Dear Editor:
As a social service worker, I spend my days in different towns, businesses, and homes with many wonderful people. And, the more of you I meet, the more I am reminded how differently we can experience the places we share (and that is okay).
One of the things I’ve learned about myself in the past two years is that I am autistic. Granted, my autism doesn’t stand out as much as some would expect. Most people wouldn’t guess that I’m neurodiverse until they spend a few days with me. But, here I am! And as an autistic member of our community, I would like to share a bit of myself during World Autism Month.
Let me begin with a place we’re all familiar with: the Grand River. Can you see it flowing along, chock-full of rushing bubbles? That is sometimes what it feels like as words, thoughts and senses rush through me. It is like a million bubbles bursting and popping, often before I can make sense of a single one.

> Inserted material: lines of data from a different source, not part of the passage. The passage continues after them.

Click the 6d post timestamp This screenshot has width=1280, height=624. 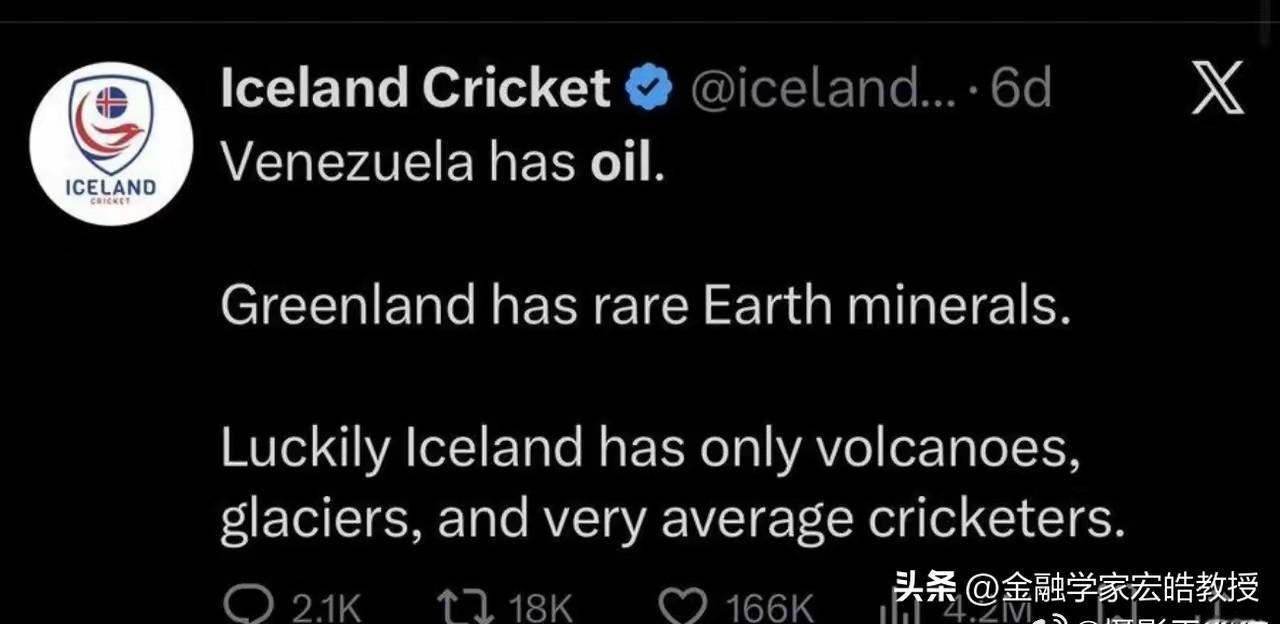(x=1020, y=90)
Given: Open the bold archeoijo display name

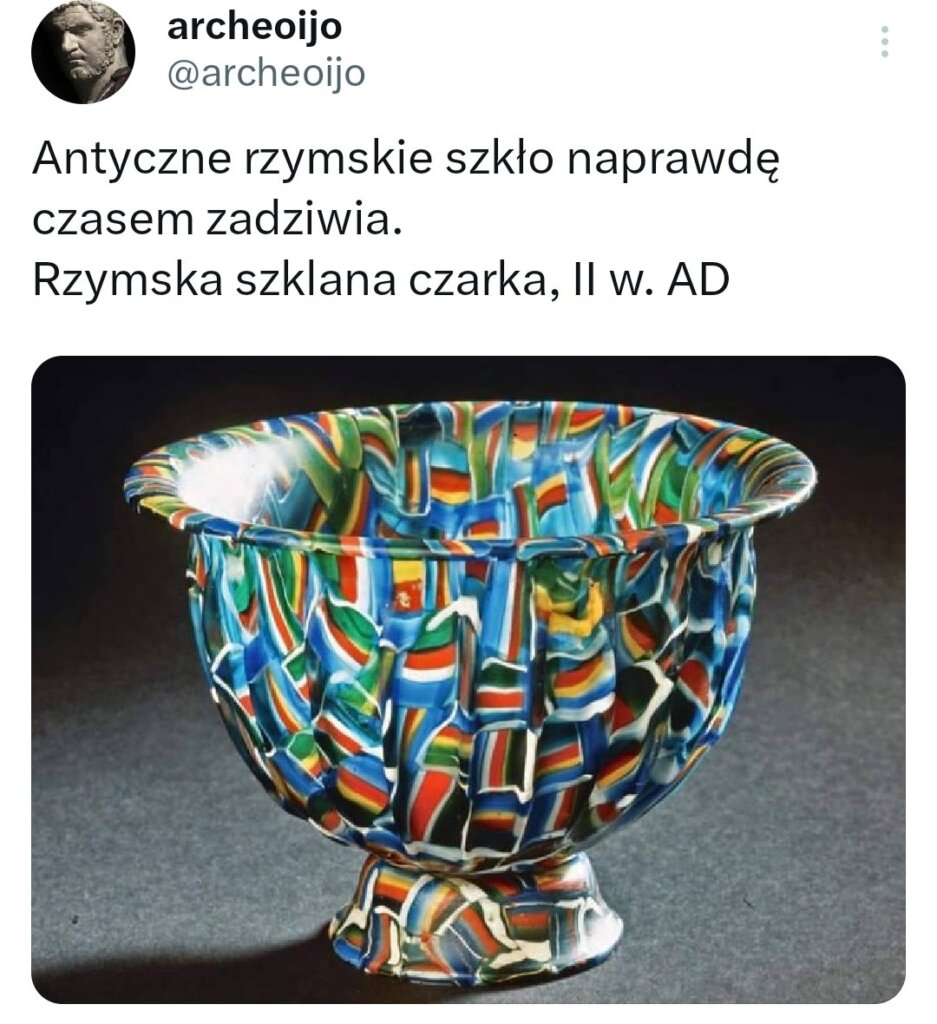Looking at the screenshot, I should tap(255, 27).
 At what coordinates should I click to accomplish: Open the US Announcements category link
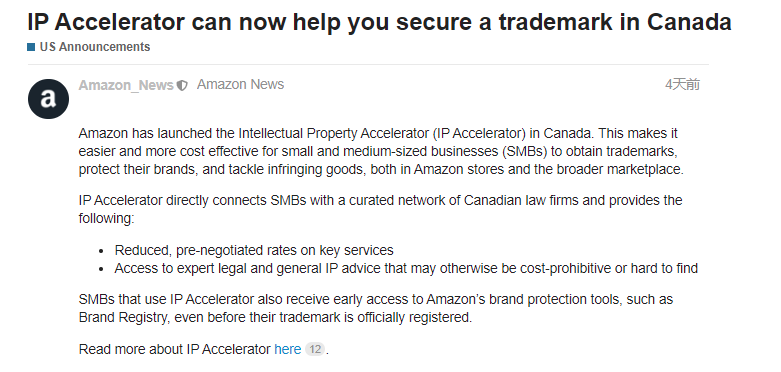(x=95, y=47)
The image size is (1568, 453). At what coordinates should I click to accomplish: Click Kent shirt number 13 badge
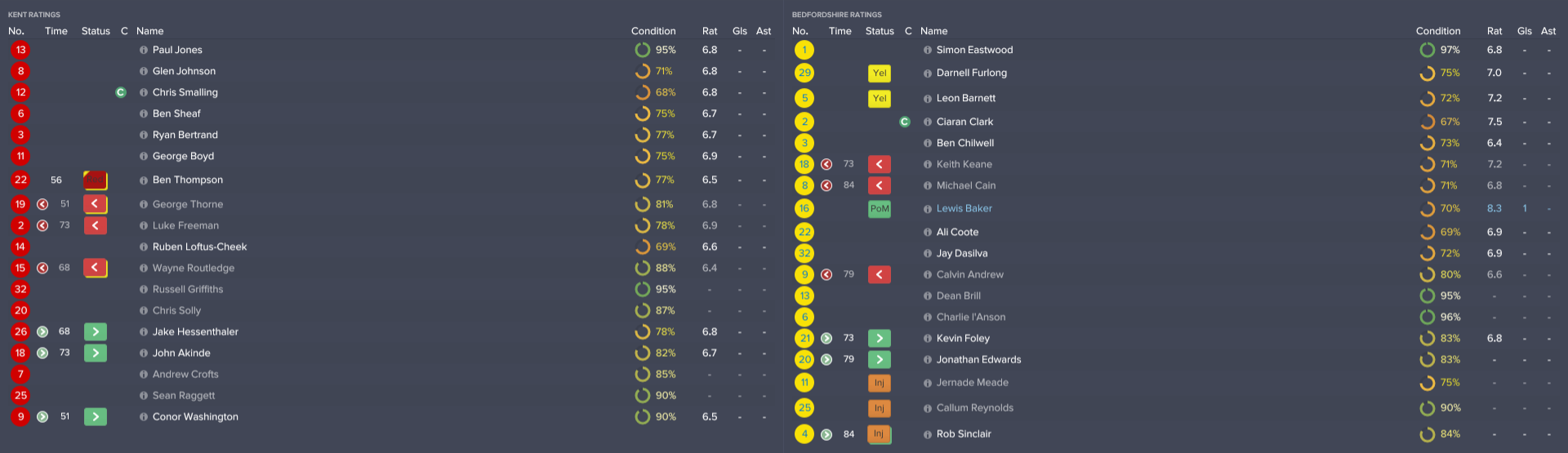coord(20,50)
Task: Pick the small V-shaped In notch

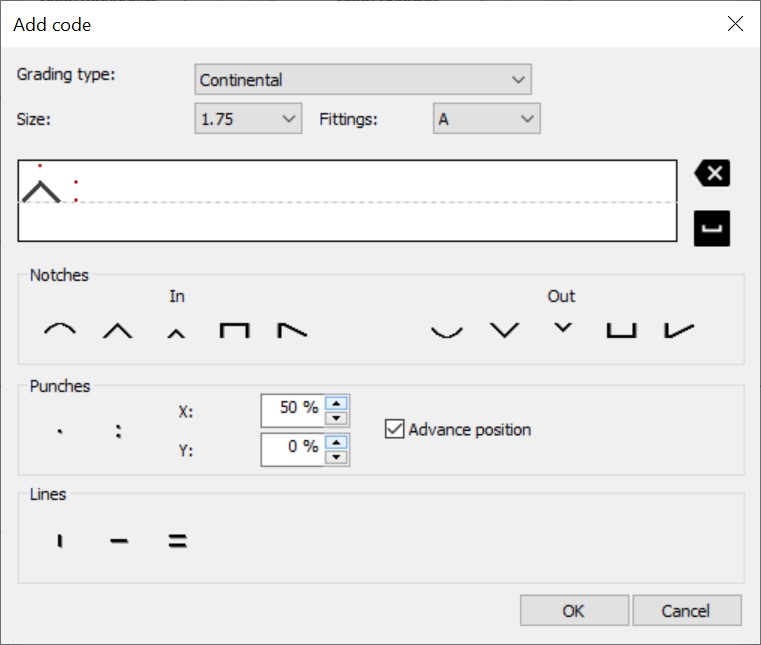Action: tap(176, 333)
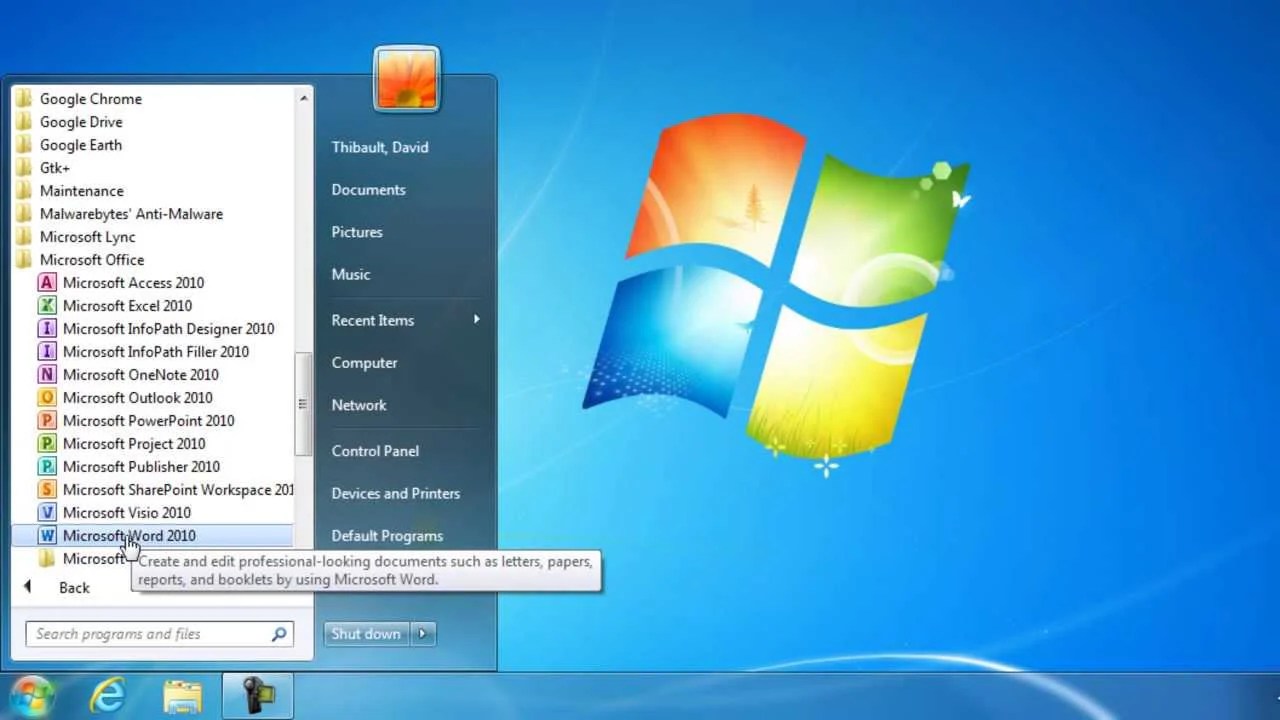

Even in our small and quiet community, there are so many “bubbles” flowing through me and so few times I can capture them. Though, when I do, it’s always a gift.
Now, imagine the cliffs of our Elora Gorge that carve through our town. Those beautiful yet jagged rocks are like the sharp edges I feel when unexpected sounds, voices, lights and even laughter swirl around me. Though I love the people who call out, laugh, turn up their lights and blow bagpipes on sunny afternoons, these sensory surprises can cause me to tighten up for a moment to re-centre.
So keep laughing and lighting up the town, but don’t be surprised if I need to turn away for a moment … I’ll be back as soon as possible.
Finally, consider the new sunrises coming over the fields. Feelings of “newness” bring a strange mix of excitement and unrest whenever people welcome me into their space – a frequent gesture in our community.
For me, returning to the same places, chairs, voices and routines are part of the rhythms that hold me secure. We all need familiar places in our lives, but people like me crave it all the more. So, if I am slow to step out and introduce myself, just know I might be unsure of what the newness might feel like for me.
So, here I am, surrounded by bubbles, edges and newness. These are parts of our community and parts of me. And, I hope this helps us consider the different minds, bodies and experiences who find home in this wonderful place called Wellington County.